How to complete this task: What do the entries below say? Restate them word for word.

Stored data
- Opening Delimiter -

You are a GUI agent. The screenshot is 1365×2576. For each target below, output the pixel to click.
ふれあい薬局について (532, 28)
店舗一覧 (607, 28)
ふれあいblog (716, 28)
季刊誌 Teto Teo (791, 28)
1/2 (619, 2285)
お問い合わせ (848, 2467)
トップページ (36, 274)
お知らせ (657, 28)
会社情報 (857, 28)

- Closing Delimiter -

Written answer:
You are a GUI agent. The screenshot is 1365×2576. For each target below, output the pixel to click.
ふれあい薬局について (532, 28)
店舗一覧 (607, 28)
ふれあいblog (716, 28)
季刊誌 Teto Teo (791, 28)
1/2 (619, 2285)
お問い合わせ (848, 2467)
トップページ (36, 274)
お知らせ (657, 28)
会社情報 (857, 28)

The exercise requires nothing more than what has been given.